(TEXTE EXTRAIT)
-.-.-
Deux Arabes de la tribu des Ababda furent faits prisonniers à Metemmeh sous la prévention d’espionnage. Le bruit se répandit à Omm Derman que des lettres adressées à des Européens vivant là avaient été trouvées chez eux. La petite colonie européenne passa des jours de terreur et d’angoisse jusqu’à l’arrivée des deux prisonniers. On découvrit alors seulement que les lettres étaient adressées à un copte, vivant au Soudan et avaient été écrites par ses parents au Caire. Les deux Arabes furent jetés en prison où ils eurent à subir les mauvais traitements de leurs gardiens et moururent de faim.

Asaker Abou Kalam, ancien grand sheikh des Djimme qui, comme nous l’avons vu, (page 179) avait exercé une si noble hospitalité envers le calife et son père, lors de leur voyage dans les pays du Nil et avait fait des funérailles solennelles à celui-ci, après son décès, avec les sacrifices d’usage, fut mis aux fers. On avait rapporté au calife que le grand sheikh, lorsque sa tribu avait été contrainte de force par Younis à émigrer, avait murmuré contre l’état de choses actuel et avait regretté d’avoir combattu l’ancien Gouvernement. Pendant des mois, il fut maintenu en captivité; il dut souffrir les plus grandes privations pour être envoyé ensuite en exil à Redjaf, les pieds et les mains liés par de lourdes chaînes. Mais sa femme, une beauté soudanaise bien connue fut, sur l’ordre du calife, séparée de son époux et après son départ, incorporée dans le harem du maître du pays.
-.-.-
(DONNÉES FOURNIES)
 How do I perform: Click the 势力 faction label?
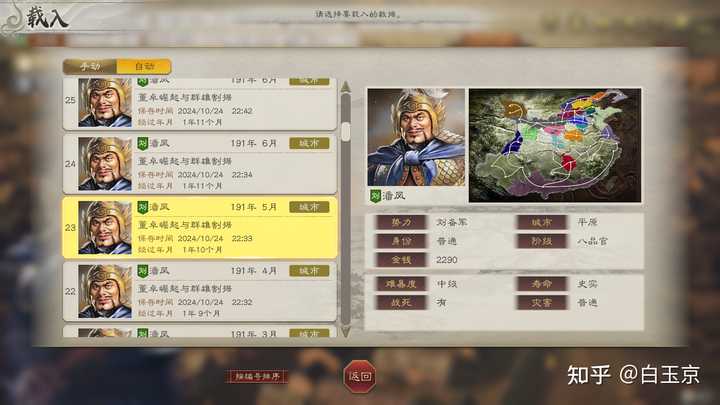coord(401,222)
-.-.-
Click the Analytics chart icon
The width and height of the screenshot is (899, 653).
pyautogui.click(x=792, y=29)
-.-.-
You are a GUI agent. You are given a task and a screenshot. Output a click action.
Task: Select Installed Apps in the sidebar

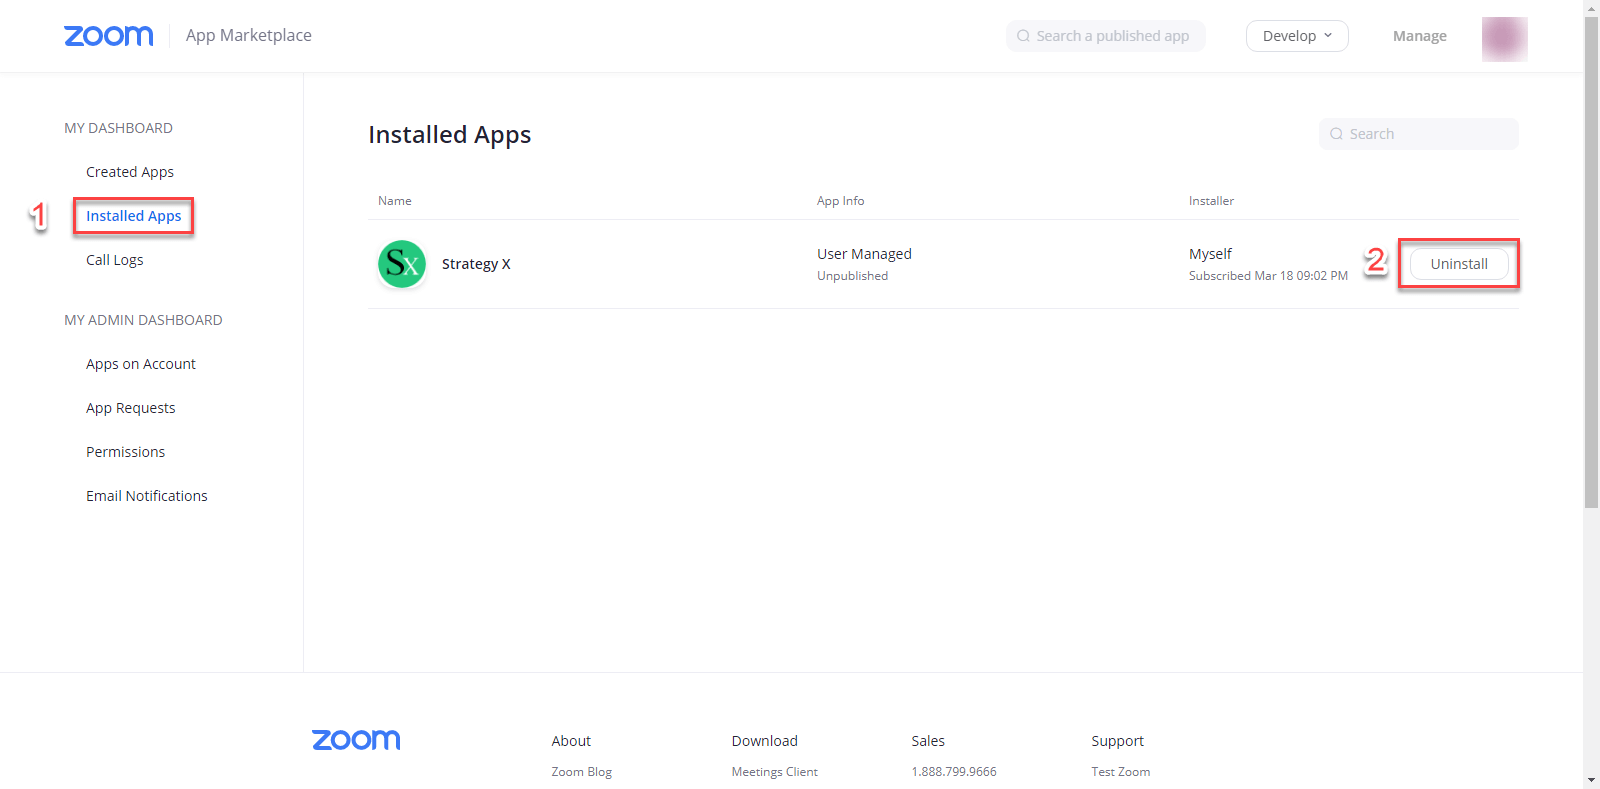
-.-.-
(QUESTIONS DE COMPRÉHENSION)
1 > Répondez aux questions suivantes sur le texte extrait.
(a) À qui étaient réellement adressées les lettres qui auraient été trouvées chez les deux Arabes ?
(b) De quelle tribu Asaker Abou Kalam avait-il été le grand sheikh ?
(c) Dans quel lieu Asaker Abou Kalam fut-il envoyé en exil ?
2 > Reproduisez à l'identique le passage du texte extrait qui va de « Asaker Abou Kalam, ancien » jusqu'à « maître du pays. » inclus.

(RÉPONSES SUCCESSIVES)
1 >
(a) À un copte vivant au Soudan.
(b) Des Djimme.
(c) À Redjaf.

2 >
Asaker Abou Kalam, ancien grand sheikh des Djimme qui, comme nous l’avons vu, (page 179) avait exercé une si noble hospitalité envers le calife et son père, lors de leur voyage dans les pays du Nil et avait fait des funérailles solennelles à celui-ci, après son décès, avec les sacrifices d’usage, fut mis aux fers. On avait rapporté au calife que le grand sheikh, lorsque sa tribu avait été contrainte de force par Younis à émigrer, avait murmuré contre l’état de choses actuel et avait regretté d’avoir combattu l’ancien Gouvernement. Pendant des mois, il fut maintenu en captivité; il dut souffrir les plus grandes privations pour être envoyé ensuite en exil à Redjaf, les pieds et les mains liés par de lourdes chaînes. Mais sa femme, une beauté soudanaise bien connue fut, sur l’ordre du calife, séparée de son époux et après son départ, incorporée dans le harem du maître du pays.